Lum, Grandpappy: Chester Lauck. Abner, Dick Huddleston: Norris Goff. Writers: Chester Lauck and Norris Goff.

1944: DEATH IS A JOKER---Peter Lorre narrates and plays a murder defendant pleading to his jury about the surreal circumstances leading to the crime in question, on tonight's edition of The Inner Sanctum Mysteries. (Original: Blue Network; Rebroadcast: Armed Forces Radio Service.)

Host: Raymond Edward Johnson. Writer: Possibly Himan Brown.

1956: DADDY-O---Kitty (Georgia Ellis) learns she's due for a slightly unnerving visitor---the father (John McIntire) who hasn't seen her since she was eight months old, on tonight's edition of Gunsmoke. (CBS.)

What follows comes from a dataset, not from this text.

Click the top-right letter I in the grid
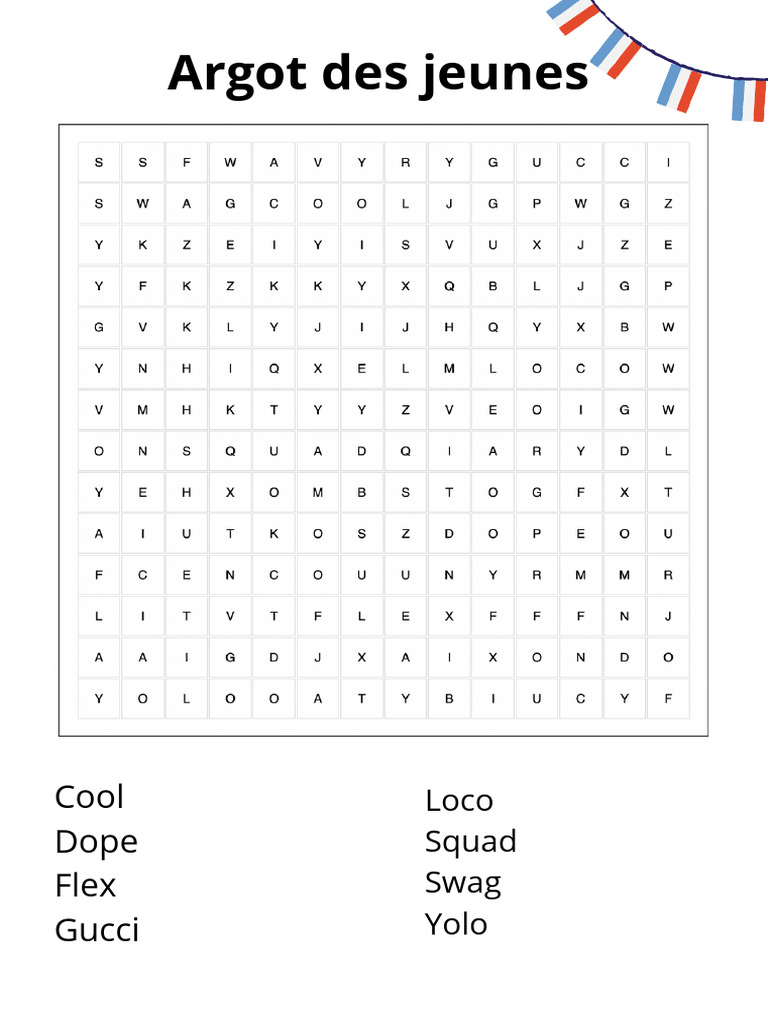 coord(668,162)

Matt: William Conrad. Chester: Parley Baer. Doc: Howard McNear. Sam: Lawrence Dobkin. Announcer: George Fenneman. Writer: John Meston.

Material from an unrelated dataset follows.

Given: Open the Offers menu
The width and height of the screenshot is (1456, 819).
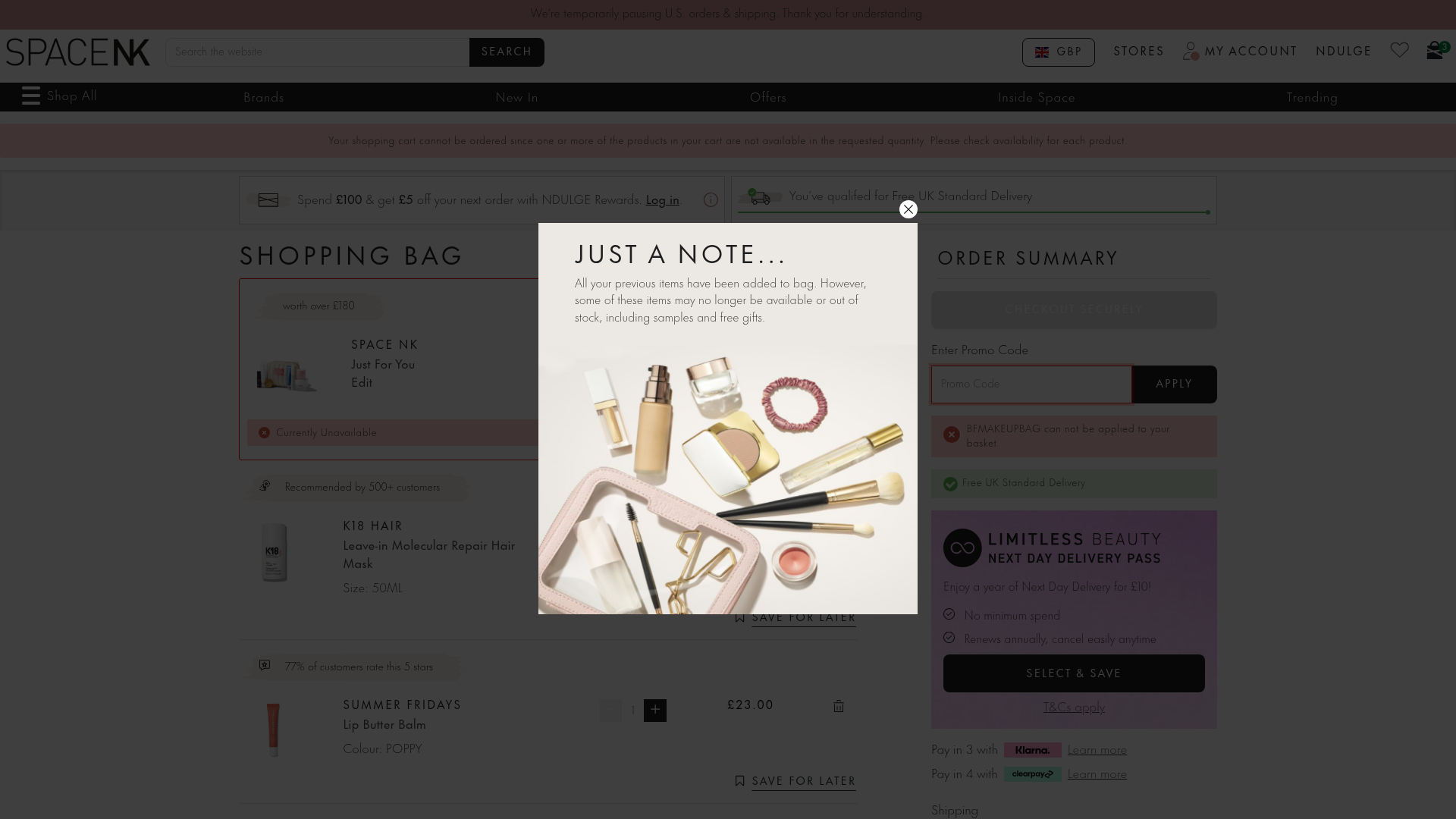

1889---Sessue Hayakawa (actor, with NHK), Tokyo.
1891---Al Dubin (lyricist: Mutual-Don Lee Dedicatory Program), Zurich.
1895---Hattie McDaniel (comedienne/actress: Beulah; Maxwell House Showboat), Wichita, Kansas.
1897---Boris Kroyt (violinist, Budapest String Quartet: The Library of Congress Concert), unknown.
1898---Norman Brokenshire (announcer: Music That Satisfies; Theater Guild On the Air), Murcheson, Ontario.
1903---Ernest Chappell (actor/announcer: The Fabulous Dr. Tweedy; Quiet, Please; The Big Story), Syracuse, New York.
1909---Larry LeSueur (correspondent, CBS News: This Week in Europe; The World Today), unknown.
1920---Anne Burr (actress: Mary Noble, Backstage Wife; Wendy Warren and the News), Boston.
1922---Judy Garland (as Frances Ethel Gumm; singer/actress: The Hardy Family; Good News of 1938; Lux Radio Theater), Grand Rapids, Minnesota.
1926---June Haver (as Beverly Jane Stovenour; singer: Hollywood Hotel), Rock Island, Illinois.
1931---Harlan Stone, Jr. (also known as Hal Stone; actor: Archie Andrews), Whitestone, New York.